Amazon urges Bloomberg to drop high-profile claims in an article about Chinese spyware modules in servers
Andy Yassi, CEO of Amazon Web Services, urged Bloomberg to abandon the statements made in a previously published article. It is worth recalling that it was about Chinese modules located in the server hardware. “They did not provide evidence, the plot continues to change, plus there is no reaction to external factors,” Jesse said.
He believes that Bloomberg should take responsibility and abandon high-profile statements from the article. Earlier, Apple CEO Tim Cook said roughly the same thing. He stated that what Bloomberg described in an article never happened, the information should be refuted.
As for the article itself, it talks about the Chinese spy microchip, which is installed on the motherboards of Supermicro servers. This chip supposedly allows the Chinese to get almost any information that the server itself works with the hardware backdoor.
Almost immediately after the release of the material, the head of Apple wrote a response statement stating disagreement with the information contained in the article. According to Cook, this whole story is a fiction, since the servers are under reliable protection of the company's specialists and there can be nothing of the kind in them. Cook also said that server hardware has been tested repeatedly, including several months before a controversial article appeared in Bloomberg.

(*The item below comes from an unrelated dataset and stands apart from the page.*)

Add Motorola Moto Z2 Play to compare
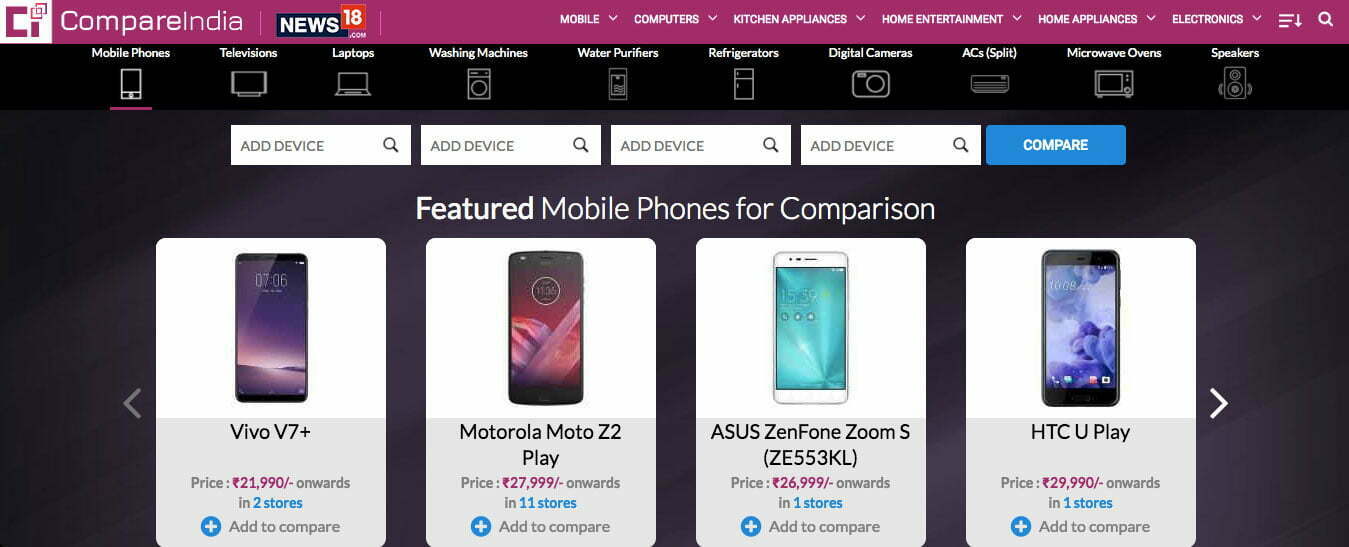The height and width of the screenshot is (547, 1349). click(541, 526)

The corporation was not able to detect any chips, it is possible because there were none. “We have never been tested or warned of this danger by the FBI,” Cook said. In addition, the corporation stated that FBI agents did not apply even after the entire article was made public. And the special services would be the first to pay attention to such an incident, which threatens the national security of the country.
As far as Amazon is concerned, this is not the first time that it has been trying to refute Bloomberg’s claims about Chinese digital surveillance of data that is transmitted and processed using servers developed by SuperMicro.
Initially, experts claimed a complete lack of evidence. But soon it appeared, though slightly different in form from what Bloomberg reporters reported. One of the leaders of Sepio System, a company specializing in the security of hardware solutions , said that spyware modules do exist . Recently, this company carried out the order of one of the major customers (whom it was not yet possible to establish whom). The client wanted to know how many vulnerabilities exist in his hardware and software and how to get rid of them.
According to Yossi Applebaum, the head of the company, there are no problems in detecting problems in the server hardware. His company was able to detect more than one spy module. According to Applebaum, the vulnerability is still being introduced at the factory - possibly the factory where the company's servers are manufactured and equipped. Supermicro capacities are quite large, and the facility itself is located about a hundred kilometers from t Shenzhen.
Unfortunately, the experts were not able to figure out to the end what data the infected hardware transmits or processes. It is also unknown whether the telecommunications company that hired Applebaum contacted the FBI. It’s hard to understand what kind of company it was.
By the way, according to many experts, the Bloomberg article has so many inaccuracies and errors that it’s even difficult to count them. However, there are those who believe that this is all true, and the hardware attack is pre-planned.
Opponents of the "conspiracy theory" argue that the problematic element provides unusual traffic that can be studied if the module existed, then its unusual activity of the security system would be discovered at the very beginning, immediately after installation. According to Bloomberg, the module is a miniature device that can be located anywhere. Most often, it is placed in an Ethernet connector, and it is through this channel that the spy chip transmits data.
Amazon, Apple and other companies conducted a survey of their own servers - in order to calm panics. Andy Yassi said that no modules of any kind were found, all of these are ordinary, unsubstantiated rumors.
“Our employees always inspect equipment and monitor its work - studying both hardware and software, regularly conducting security audits. In the future, we will strengthen this practice, as well as use equipment designed by us, including such critical elements as processors, servers, storage systems and network equipment, ” Amazon said in a statement.